(Stored records)
☆ ☆ ☆ ☆

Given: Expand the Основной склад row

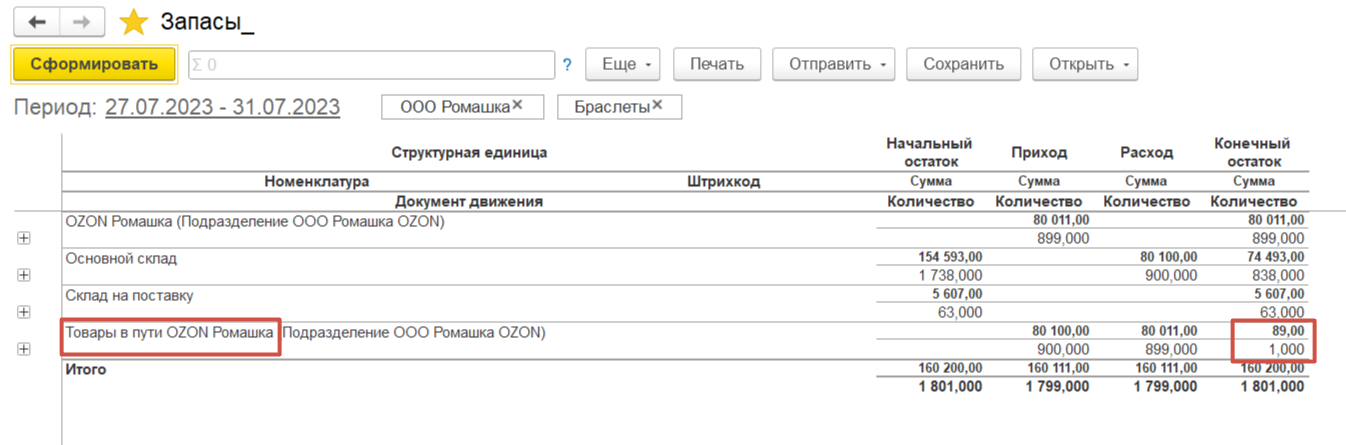Looking at the screenshot, I should (24, 275).
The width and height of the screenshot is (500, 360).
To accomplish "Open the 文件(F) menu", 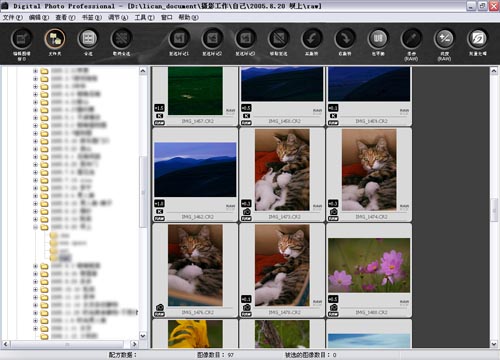I will [x=12, y=17].
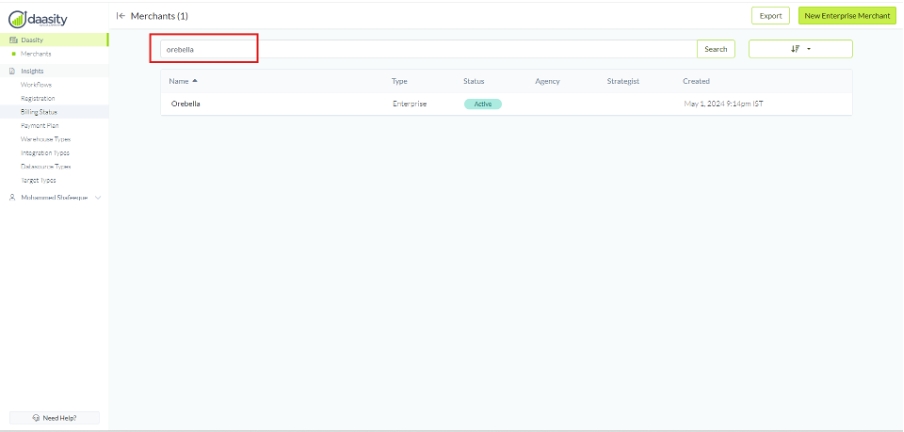Click the Insights document icon in sidebar
Image resolution: width=904 pixels, height=432 pixels.
coord(13,72)
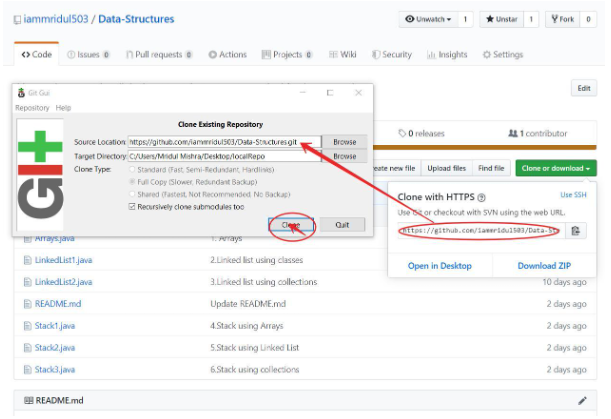Image resolution: width=611 pixels, height=419 pixels.
Task: Collapse the Clone or download dropdown
Action: [x=555, y=168]
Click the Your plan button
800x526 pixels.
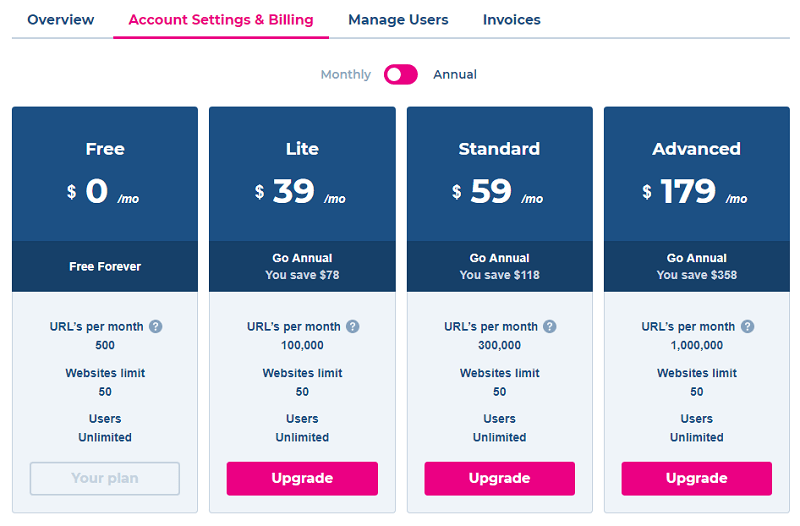(x=105, y=478)
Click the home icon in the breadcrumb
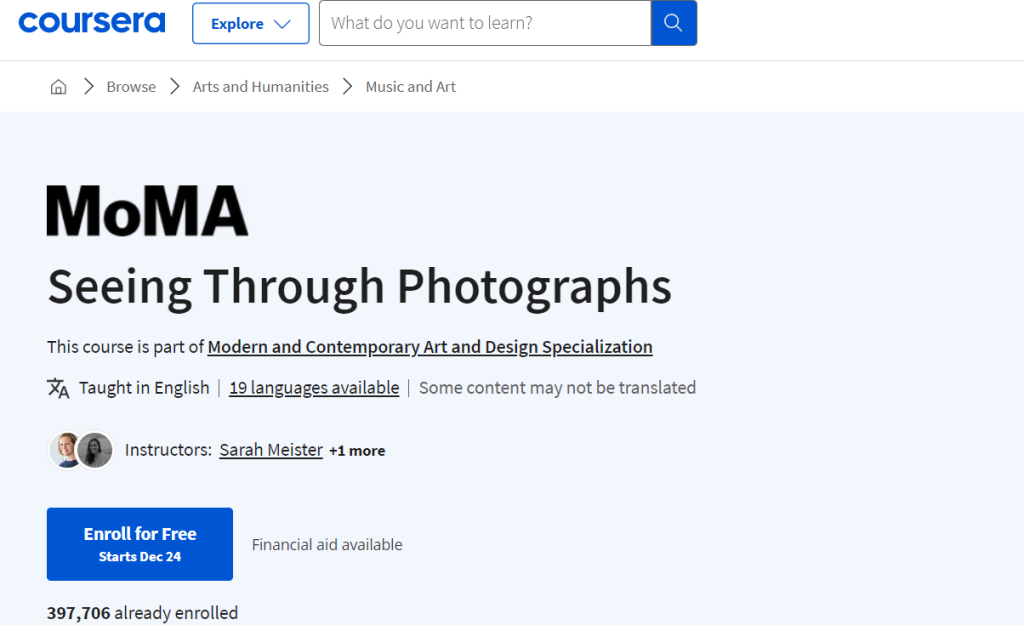Viewport: 1024px width, 625px height. pos(58,86)
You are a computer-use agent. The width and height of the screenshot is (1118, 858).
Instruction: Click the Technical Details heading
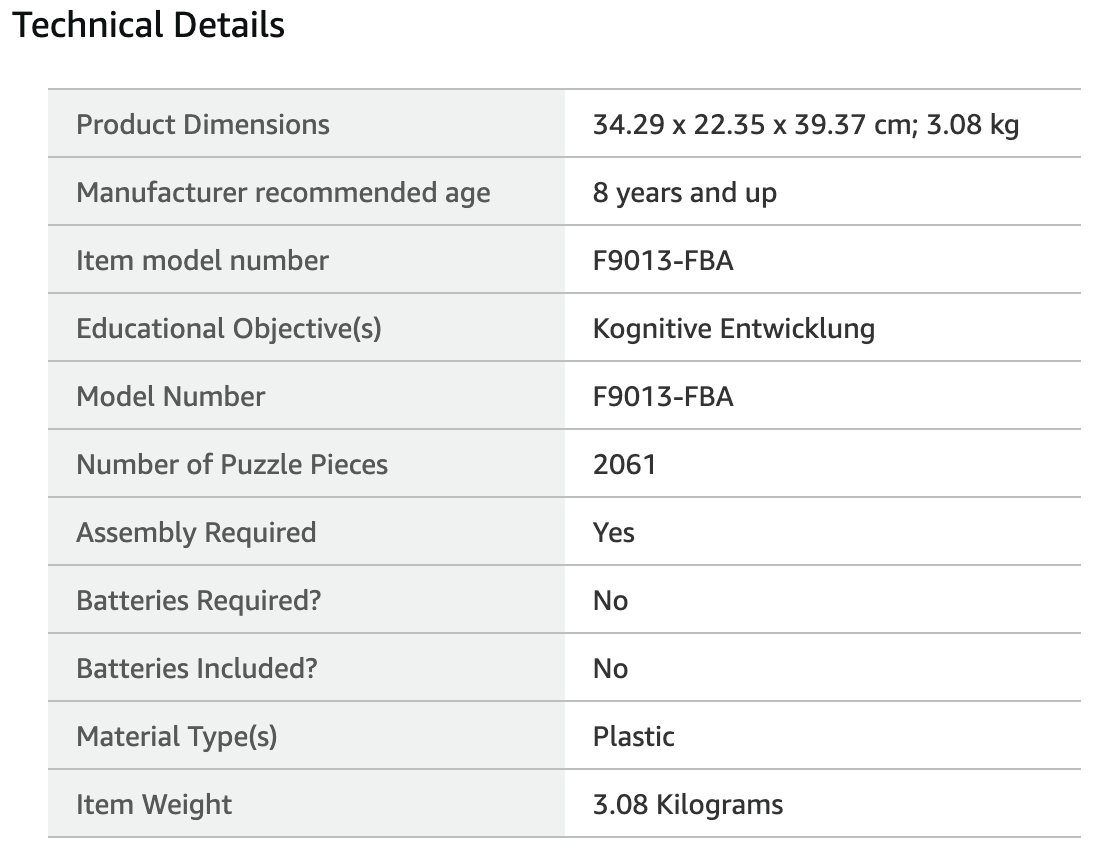coord(148,25)
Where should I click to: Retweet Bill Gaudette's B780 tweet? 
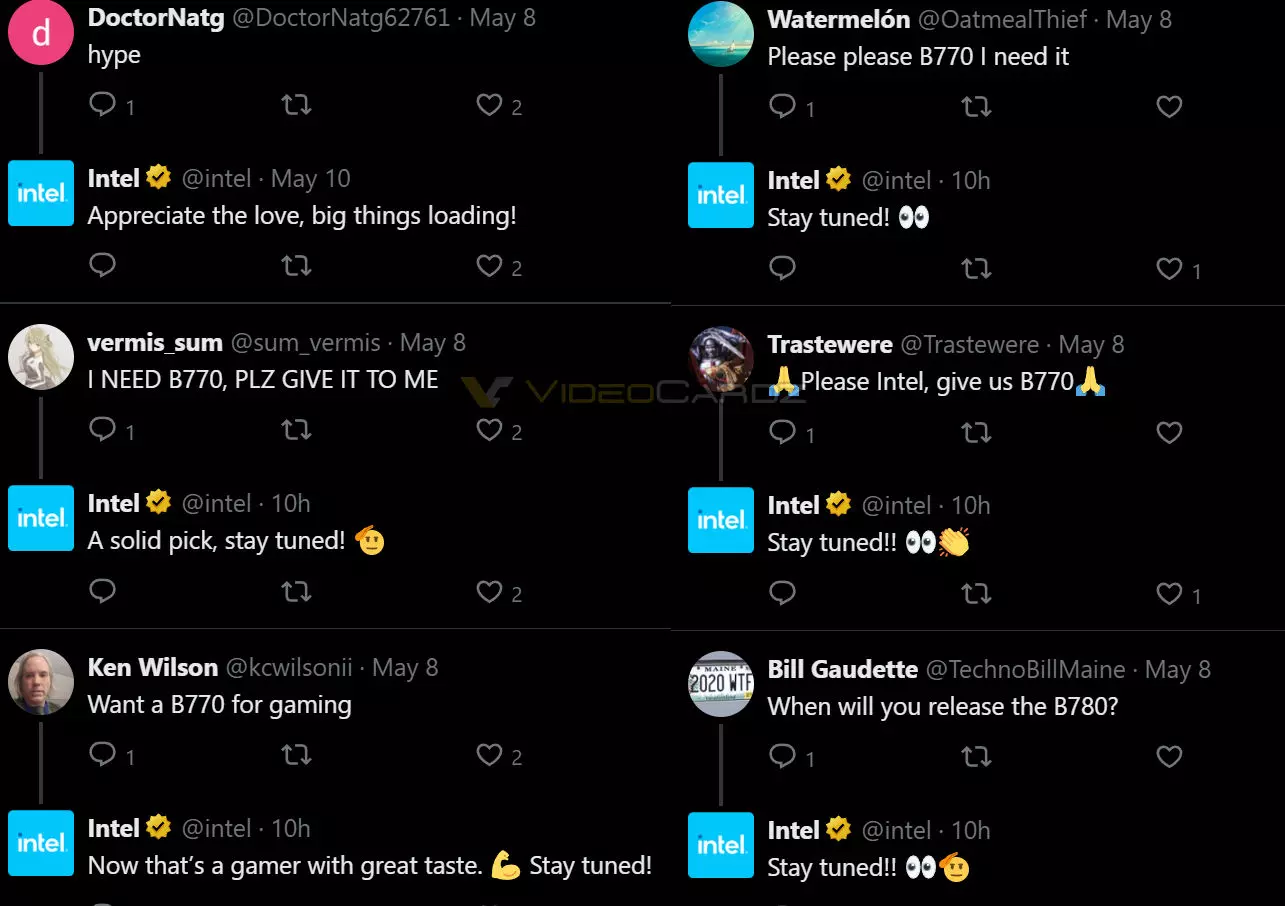976,756
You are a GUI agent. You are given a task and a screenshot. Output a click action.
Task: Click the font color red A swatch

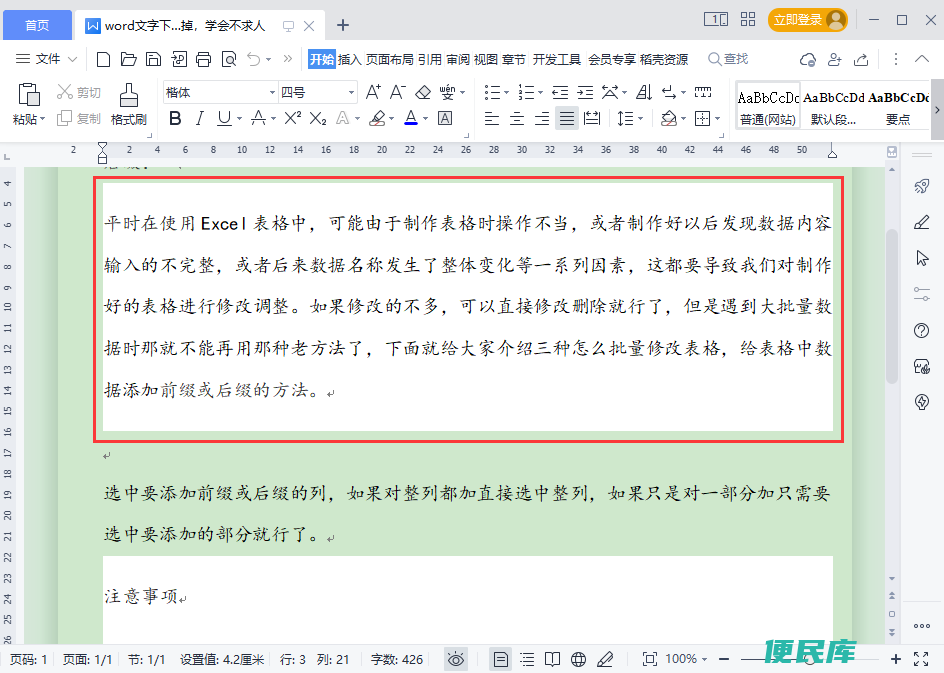pyautogui.click(x=410, y=119)
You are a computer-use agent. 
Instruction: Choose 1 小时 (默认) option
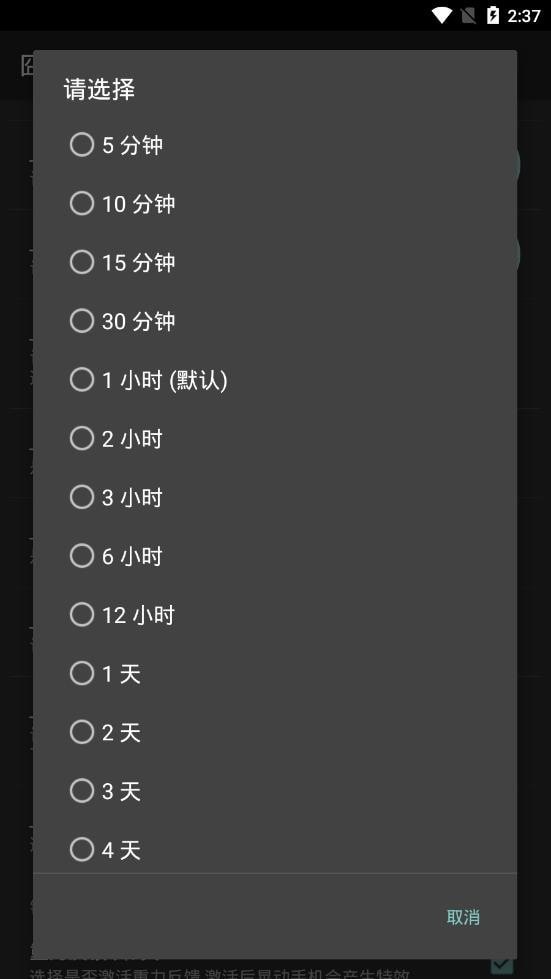click(x=275, y=380)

☆ ☆ ☆ ☆

▸ **EXERCISE GOAL**
Going through the data above, state how many lines include the word "computer"; only that number is needed.

▸ **OUTPUT OF THE TASK**
2